基因靶向小鼠中显著的免疫表型由源自市售C57BL/6品系的拷贝数变异驱动。
Striking Immune Phenotypes in Gene-Targeted Mice Are Driven by a Copy-Number Variant Originating from a Commercially Available C57BL/6 Strain.
作者信息
Mahajan Vinay S, Demissie Ezana, Mattoo Hamid, Viswanadham Vinay, Varki Ajit, Morris Robert, Pillai Shiv
机构信息
Ragon Institute of MGH, MIT and Harvard, 400 Technology Square, Cambridge, MA 02139, USA.
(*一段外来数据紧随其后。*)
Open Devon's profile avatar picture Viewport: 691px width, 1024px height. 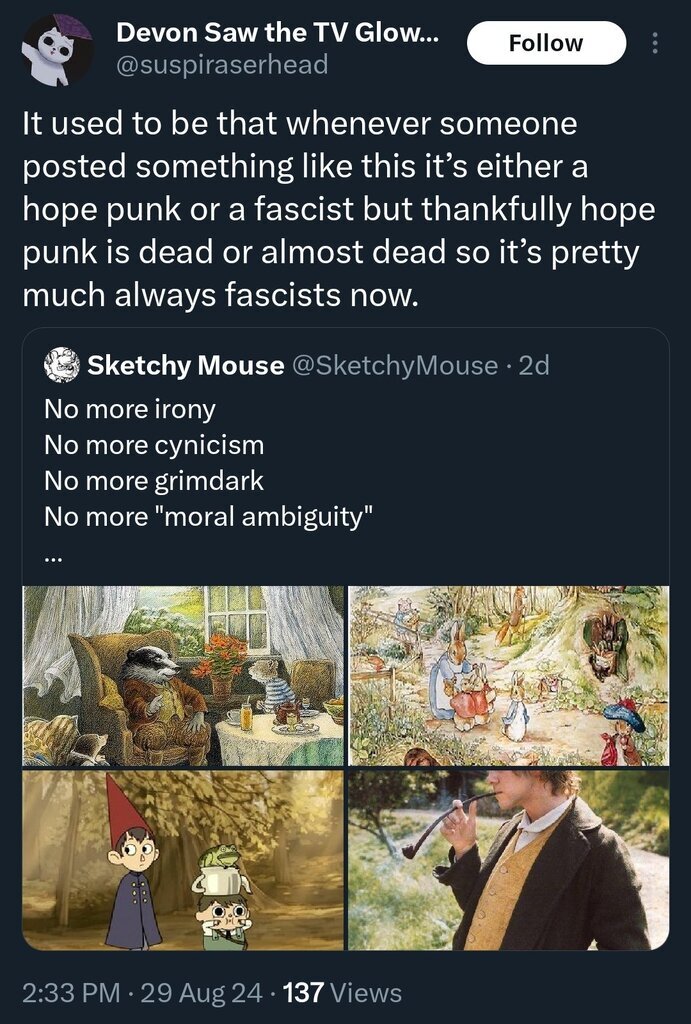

Departments of Medicine and Cellular and Molecular Medicine, University of California, San Diego, La Jolla, CA 92093, USA.
出版信息
Cell Rep. 2016 May 31;15(9):1901-9. doi: 10.1016/j.celrep.2016.04.080. Epub 2016 May 19.
Abstract
We describe a homozygous copy-number variant that disrupts the function of Dock2 in a commercially available C57BL/6 mouse strain that is widely used for backcrossing. This Dock2 allele was presumed to have spontaneously arisen in a colony of Irf5 knockout mice. We discovered that this allele has actually been inadvertently backcrossed into multiple mutant mouse lines, including two engineered to be deficient in Siae and Cmah. This particular commercially obtained subline of C57BL/6 mice also exhibits several striking immune phenotypes that have been previously described in the context of Dock2 deficiency. Inadvertent backcrossing of a number of gene-targeted mice into this background has complicated the interpretation of several immunological studies. In light of these findings, published studies involving immune or hematopoietic phenotypes in which these C57BL/6 mice have been used as controls, as experimental animals, or for backcrossing will need to be reinterpreted.
摘要
我们描述了一种纯合拷贝数变异,它破坏了广泛用于回交的市售C57BL/6小鼠品系中Dock2的功能。这个Dock2等位基因被推测是在Irf5基因敲除小鼠群体中自发产生的。我们发现这个等位基因实际上已被无意中回交到多个突变小鼠品系中,包括两个经基因工程改造而缺乏Siae和Cmah的品系。这个从商业途径获得的特定C57BL/6小鼠亚系还表现出几种先前在Dock2缺陷背景下已被描述的显著免疫表型。许多基因靶向小鼠无意中回交到这个背景中,使得一些免疫学研究的解释变得复杂。鉴于这些发现,涉及免疫或造血表型且将这些C57BL/6小鼠用作对照、实验动物或用于回交的已发表研究需要重新解读。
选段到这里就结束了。